Hari Perempuan Internasional, Narasi Kemuliaan Sebatas Seremonial




Oleh : Ummu Hanif, Pemerhati Keluarga Dan Sosial. 

Isu perempuan selalu menjadi isu seksi untuk diperbincangkan. Mulai dari penuntutan hak persamaan dengan kaum lelaki sampai pembuktian akan jati diri. Dan salah satu bentuk upaya para pejuang perempuan adalah dengan menggelar perayaan global untuk menghargai prestasi perempuan baik secara sosial, ekonomi, budaya, dan politik. Acara ini kita kenal dengan sebutan International Women's Day atau yang disingkat IWD, atau yang dalam Bahasa Indonesianya kita kenal dengan Hari Perempuan Internasional. Bukan hanya itu, IWD juga menjadi ajakan bagi seluruh elemen masyarakat untuk mempercepat kesetaraan gender.

Hari Perempuan Internasional atau International Women’s Day (IWD) yang diperingati setiap tanggal 8 Maret tiap tahunnya ini, ada latar belakang sejarahnya. Bermula pada tahun 1908 yaitu di New York, Amerika Serikat terjadi kerusuhan yang banyak diikuti oleh wanita untuk menuntut gaji yang lebih baik, diberikan hak suara di ruang publik, dan jam kerja lebih singkat.
Setelah kejadian tersebut yaitu pada tahun 1909, ditetapkanlah 28 Februari sebagai IWD. Setahun kemudian, Pemimpin Kantor Perempuan di Partai Sosial Demokrat Jerman dalam Konferensi Internasional Buruh Perempuan ke-2 mengajukan usulan perayaan semacam ini untuk dirayakan dalam skala internasional.

Awalnya tuntutan dari feminis hanyalah sebatas aspek-aspek yang selama ini kurang dapat diakses oleh wanita. Lama-kelamaan dalam perkembangannya feminis menuntut adanya kesamaan derajat sebagaimana tema Hari Perempuan Internasional tahun 2021 yaitu Choose to Challenge yang memiliki makna bahwa kaum perempuan diminta untuk mengambil pilihan dan tantangan.

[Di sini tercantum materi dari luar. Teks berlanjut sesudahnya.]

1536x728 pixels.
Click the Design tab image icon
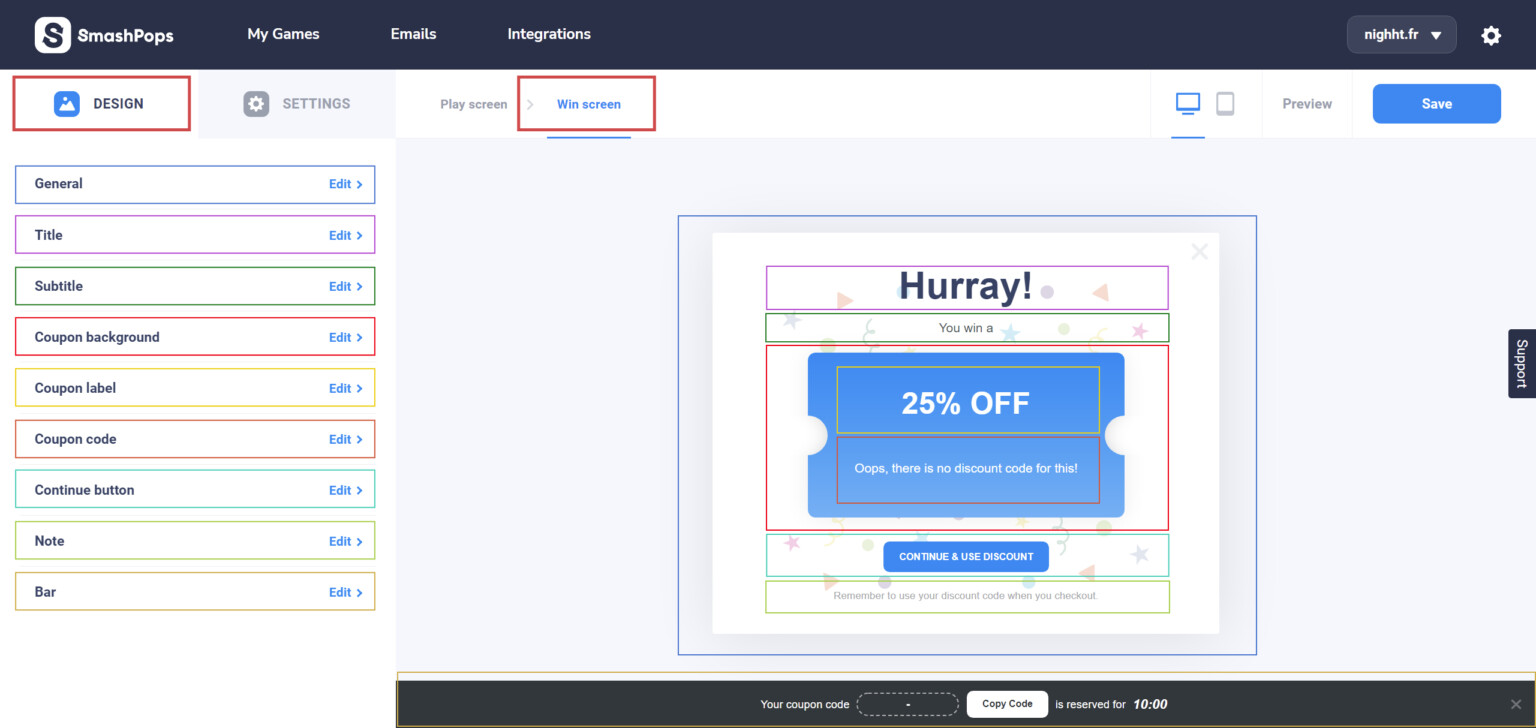pyautogui.click(x=67, y=103)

Perayaan Hari Perempuan Internasional nyatanya hanya sebatas seremonial saja. Hal tersebut dibuktikan dengan banyaknya wanita yang masih mengalami kekerasan fisik bahkan seksual. Justru berdasarkan laporan dari Organisasi Kesehatan Dunia atau WHO mengungkap bahwa sepertiga perempuan di dunia atau sekitar 736 juta wanita pernah mengalami kekerasan fisik maupun seksual.
Dalam segi ekonomi di negara Indonesia, berdasarkan informasi dari Menteri Keuangan Sri Mulyani Indrawati menyatakan bahwa gaji perempuan 23% lebih rendah daripada laki-laki. Dari sini dapat diketahui bahwa konsep kesetaraan gender malah membuat semakin banyaknya eksploitasi wanita di seluruh dunia.

Sebagaimana telah diketahui, Islam adalah agama yang tidak hanya mengatur hal-hal yang berkaitan dengan ritual peribadatan, melainkan mengatur seluruh aspek kehidupan manusia. Allah memandang wanita sebagai hamba yang sama kedudukannya dengan laki-laki. Namun, di sisi lain wanita juga akan menjalankan tugasnya sebagai ibu dan pengatur rumah tangga. Islam menyempurnakan peran ini dengan adanya pengaturan tentang pengasuhan, persusuan, fikih wanita, dan sebagainya.

Agama Islam menempatkan wanita dan laki-laki sejajar sebagai hamba Allah dan memuliakan kedudukan wanita dengan segenap pengaturan yang ada. Islam paham betul bahwa dari rahim wanita akan lahir generasi-generasi yang akan menjadi penerus peradaban. Oleh karena itu, tugas utama perempuan adalah menjadi pendidik bagi anak-anaknya, bukan mencari nafkah sebagaimana yang digaungkan oleh orang-orang sekuler.
Pandangan ideologi sekularisme bahwa perempuan juga harusnya diberdayakan menjadi penggerak roda ekonomi akan semakin menjauhkan kesadaran wanita dalam menjalankan tugas utamanya sebagai ibu dan pengatur rumah tangga. Tidak heran generasi sekarang semakin jauh dari kepribadian mulia karena para ibu lebih sibuk mencari nafkah daripada mendidik anak.

Sungguh, seandainya para pejuang perempuan ini mau menengok bagaimana sistem islam justru memuliakan wanita, tentu perjuangan perempuan akan menjadi nyata. Maka sudah selayaknya, perjuangan menuntut pelaksanaan islam kaffah menjadi agenda utama. Wallahu a’lam bi ash showab.